- **What this task involves**:
The response must contain every line of the records that follow, duplicated exactly.

━━━ Data supplied

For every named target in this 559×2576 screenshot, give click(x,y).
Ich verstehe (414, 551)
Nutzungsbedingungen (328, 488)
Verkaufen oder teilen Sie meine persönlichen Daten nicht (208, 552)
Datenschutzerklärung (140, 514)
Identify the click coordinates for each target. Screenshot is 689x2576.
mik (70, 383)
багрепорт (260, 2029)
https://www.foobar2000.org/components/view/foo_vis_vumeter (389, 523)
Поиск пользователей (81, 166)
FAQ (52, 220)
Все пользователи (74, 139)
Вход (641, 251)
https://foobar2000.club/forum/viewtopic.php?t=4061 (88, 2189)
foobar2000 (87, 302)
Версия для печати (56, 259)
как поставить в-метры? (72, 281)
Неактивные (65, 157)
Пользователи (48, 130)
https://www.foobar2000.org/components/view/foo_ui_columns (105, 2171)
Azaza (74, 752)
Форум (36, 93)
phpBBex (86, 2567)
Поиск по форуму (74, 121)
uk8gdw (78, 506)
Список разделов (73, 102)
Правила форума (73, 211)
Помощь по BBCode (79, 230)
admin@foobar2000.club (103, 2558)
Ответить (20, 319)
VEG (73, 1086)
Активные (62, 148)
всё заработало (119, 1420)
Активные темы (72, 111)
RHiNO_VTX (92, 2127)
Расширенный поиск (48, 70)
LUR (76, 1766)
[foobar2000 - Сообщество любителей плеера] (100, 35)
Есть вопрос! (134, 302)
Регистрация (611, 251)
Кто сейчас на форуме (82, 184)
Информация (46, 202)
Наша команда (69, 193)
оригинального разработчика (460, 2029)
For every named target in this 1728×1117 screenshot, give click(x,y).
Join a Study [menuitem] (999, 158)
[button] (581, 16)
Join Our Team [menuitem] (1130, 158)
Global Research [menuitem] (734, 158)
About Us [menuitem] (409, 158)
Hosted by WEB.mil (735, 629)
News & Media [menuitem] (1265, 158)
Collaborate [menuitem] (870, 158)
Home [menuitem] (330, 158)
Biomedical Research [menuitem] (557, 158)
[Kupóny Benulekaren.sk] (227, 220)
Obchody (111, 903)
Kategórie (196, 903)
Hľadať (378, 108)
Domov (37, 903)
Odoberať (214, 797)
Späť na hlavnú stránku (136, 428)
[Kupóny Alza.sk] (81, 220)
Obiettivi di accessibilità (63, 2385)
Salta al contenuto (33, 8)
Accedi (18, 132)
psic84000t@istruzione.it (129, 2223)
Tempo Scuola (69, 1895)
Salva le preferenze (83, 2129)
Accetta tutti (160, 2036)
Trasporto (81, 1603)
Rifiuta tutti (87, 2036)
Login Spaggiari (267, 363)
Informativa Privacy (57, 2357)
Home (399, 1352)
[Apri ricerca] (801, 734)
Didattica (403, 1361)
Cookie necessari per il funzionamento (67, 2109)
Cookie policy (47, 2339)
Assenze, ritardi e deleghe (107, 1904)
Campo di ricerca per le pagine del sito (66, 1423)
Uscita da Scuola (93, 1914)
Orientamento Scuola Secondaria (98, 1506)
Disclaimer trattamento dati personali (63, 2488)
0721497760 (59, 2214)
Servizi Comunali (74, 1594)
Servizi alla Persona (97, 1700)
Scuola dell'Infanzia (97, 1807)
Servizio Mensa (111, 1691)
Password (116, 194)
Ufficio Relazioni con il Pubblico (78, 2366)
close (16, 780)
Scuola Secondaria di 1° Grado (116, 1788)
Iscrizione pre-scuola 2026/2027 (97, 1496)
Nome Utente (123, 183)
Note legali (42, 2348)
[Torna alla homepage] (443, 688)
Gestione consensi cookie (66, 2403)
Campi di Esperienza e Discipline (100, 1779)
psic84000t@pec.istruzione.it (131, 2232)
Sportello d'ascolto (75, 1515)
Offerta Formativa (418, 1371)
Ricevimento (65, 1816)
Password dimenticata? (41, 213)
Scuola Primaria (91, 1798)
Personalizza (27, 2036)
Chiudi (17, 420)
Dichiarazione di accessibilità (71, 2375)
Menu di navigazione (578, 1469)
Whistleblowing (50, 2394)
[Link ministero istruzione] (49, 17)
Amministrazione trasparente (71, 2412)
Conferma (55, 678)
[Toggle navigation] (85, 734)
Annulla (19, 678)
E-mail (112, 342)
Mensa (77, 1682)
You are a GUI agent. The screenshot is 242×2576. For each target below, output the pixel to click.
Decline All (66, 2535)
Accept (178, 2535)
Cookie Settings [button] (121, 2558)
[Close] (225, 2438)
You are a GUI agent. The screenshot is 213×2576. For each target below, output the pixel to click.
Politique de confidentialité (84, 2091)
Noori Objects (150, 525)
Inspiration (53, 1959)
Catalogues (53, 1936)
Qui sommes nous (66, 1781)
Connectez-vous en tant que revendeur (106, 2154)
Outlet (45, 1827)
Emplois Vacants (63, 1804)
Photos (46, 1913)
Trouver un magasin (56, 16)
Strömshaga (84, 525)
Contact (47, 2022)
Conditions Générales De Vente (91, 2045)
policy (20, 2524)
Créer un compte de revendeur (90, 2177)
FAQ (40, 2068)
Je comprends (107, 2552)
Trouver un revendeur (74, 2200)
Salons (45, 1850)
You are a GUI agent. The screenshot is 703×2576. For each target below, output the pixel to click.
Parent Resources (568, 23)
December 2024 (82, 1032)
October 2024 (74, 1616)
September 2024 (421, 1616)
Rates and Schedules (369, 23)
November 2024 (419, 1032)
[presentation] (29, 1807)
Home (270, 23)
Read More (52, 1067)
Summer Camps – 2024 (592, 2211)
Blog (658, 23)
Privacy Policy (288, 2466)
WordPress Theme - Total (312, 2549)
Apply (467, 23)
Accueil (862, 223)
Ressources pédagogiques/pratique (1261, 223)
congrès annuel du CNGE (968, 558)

━━━━━━

- **Response to the exercise**:
For every named target in this 559×2576 screenshot, give click(x,y).
Ich verstehe (414, 551)
Nutzungsbedingungen (328, 488)
Verkaufen oder teilen Sie meine persönlichen Daten nicht (208, 552)
Datenschutzerklärung (140, 514)
Identify the click coordinates for each target. Screenshot is 689x2576.
mik (70, 383)
багрепорт (260, 2029)
https://www.foobar2000.org/components/view/foo_vis_vumeter (389, 523)
Поиск пользователей (81, 166)
FAQ (52, 220)
Все пользователи (74, 139)
Вход (641, 251)
https://foobar2000.club/forum/viewtopic.php?t=4061 (88, 2189)
foobar2000 (87, 302)
Версия для печати (56, 259)
как поставить в-метры? (72, 281)
Неактивные (65, 157)
Пользователи (48, 130)
https://www.foobar2000.org/components/view/foo_ui_columns (105, 2171)
Azaza (74, 752)
Форум (36, 93)
phpBBex (86, 2567)
Поиск по форуму (74, 121)
uk8gdw (78, 506)
Список разделов (73, 102)
Правила форума (73, 211)
Помощь по BBCode (79, 230)
admin@foobar2000.club (103, 2558)
Ответить (20, 319)
VEG (73, 1086)
Активные (62, 148)
всё заработало (119, 1420)
Активные темы (72, 111)
RHiNO_VTX (92, 2127)
Расширенный поиск (48, 70)
LUR (76, 1766)
[foobar2000 - Сообщество любителей плеера] (100, 35)
Есть вопрос! (134, 302)
Регистрация (611, 251)
Кто сейчас на форуме (82, 184)
Информация (46, 202)
Наша команда (69, 193)
оригинального разработчика (460, 2029)
For every named target in this 1728×1117 screenshot, give click(x,y).
Join a Study [menuitem] (999, 158)
[button] (581, 16)
Join Our Team [menuitem] (1130, 158)
Global Research [menuitem] (734, 158)
About Us [menuitem] (409, 158)
Hosted by WEB.mil (735, 629)
News & Media [menuitem] (1265, 158)
Collaborate [menuitem] (870, 158)
Home [menuitem] (330, 158)
Biomedical Research [menuitem] (557, 158)
[Kupóny Benulekaren.sk] (227, 220)
Obchody (111, 903)
Kategórie (196, 903)
Hľadať (378, 108)
Domov (37, 903)
Odoberať (214, 797)
Späť na hlavnú stránku (136, 428)
[Kupóny Alza.sk] (81, 220)
Obiettivi di accessibilità (63, 2385)
Salta al contenuto (33, 8)
Accedi (18, 132)
psic84000t@istruzione.it (129, 2223)
Tempo Scuola (69, 1895)
Salva le preferenze (83, 2129)
Accetta tutti (160, 2036)
Trasporto (81, 1603)
Rifiuta tutti (87, 2036)
Login Spaggiari (267, 363)
Informativa Privacy (57, 2357)
Home (399, 1352)
[Apri ricerca] (801, 734)
Didattica (403, 1361)
Cookie necessari per il funzionamento (67, 2109)
Cookie policy (47, 2339)
Assenze, ritardi e deleghe (107, 1904)
Campo di ricerca per le pagine del sito (66, 1423)
Uscita da Scuola (93, 1914)
Orientamento Scuola Secondaria (98, 1506)
Disclaimer trattamento dati personali (63, 2488)
0721497760 (59, 2214)
Servizi Comunali (74, 1594)
Servizi alla Persona (97, 1700)
Scuola dell'Infanzia (97, 1807)
Servizio Mensa (111, 1691)
Password (116, 194)
Ufficio Relazioni con il Pubblico (78, 2366)
close (16, 780)
Scuola Secondaria di 1° Grado (116, 1788)
Iscrizione pre-scuola 2026/2027 (97, 1496)
Nome Utente (123, 183)
Note legali (42, 2348)
[Torna alla homepage] (443, 688)
Gestione consensi cookie (66, 2403)
Campi di Esperienza e Discipline (100, 1779)
psic84000t@pec.istruzione.it (131, 2232)
Sportello d'ascolto (75, 1515)
Offerta Formativa (418, 1371)
Ricevimento (65, 1816)
Password dimenticata? (41, 213)
Scuola Primaria (91, 1798)
Personalizza (27, 2036)
Chiudi (17, 420)
Dichiarazione di accessibilità (71, 2375)
Menu di navigazione (578, 1469)
Whistleblowing (50, 2394)
[Link ministero istruzione] (49, 17)
Amministrazione trasparente (71, 2412)
Conferma (55, 678)
[Toggle navigation] (85, 734)
Annulla (19, 678)
E-mail (112, 342)
Mensa (77, 1682)
You are a GUI agent. The screenshot is 242×2576. For each target below, output the pixel to click.
Decline All (66, 2535)
Accept (178, 2535)
Cookie Settings [button] (121, 2558)
[Close] (225, 2438)
You are a GUI agent. The screenshot is 213×2576. For each target below, output the pixel to click.
Politique de confidentialité (84, 2091)
Noori Objects (150, 525)
Inspiration (53, 1959)
Catalogues (53, 1936)
Qui sommes nous (66, 1781)
Connectez-vous en tant que revendeur (106, 2154)
Outlet (45, 1827)
Emplois Vacants (63, 1804)
Photos (46, 1913)
Trouver un magasin (56, 16)
Strömshaga (84, 525)
Contact (47, 2022)
Conditions Générales De Vente (91, 2045)
policy (20, 2524)
Créer un compte de revendeur (90, 2177)
FAQ (40, 2068)
Je comprends (107, 2552)
Trouver un revendeur (74, 2200)
Salons (45, 1850)
You are a GUI agent. The screenshot is 703×2576. For each target below, output the pixel to click.
Parent Resources (568, 23)
December 2024 (82, 1032)
October 2024 (74, 1616)
September 2024 (421, 1616)
Rates and Schedules (369, 23)
November 2024 (419, 1032)
[presentation] (29, 1807)
Home (270, 23)
Read More (52, 1067)
Summer Camps – 2024 (592, 2211)
Blog (658, 23)
Privacy Policy (288, 2466)
WordPress Theme - Total (312, 2549)
Apply (467, 23)
Accueil (862, 223)
Ressources pédagogiques/pratique (1261, 223)
congrès annuel du CNGE (968, 558)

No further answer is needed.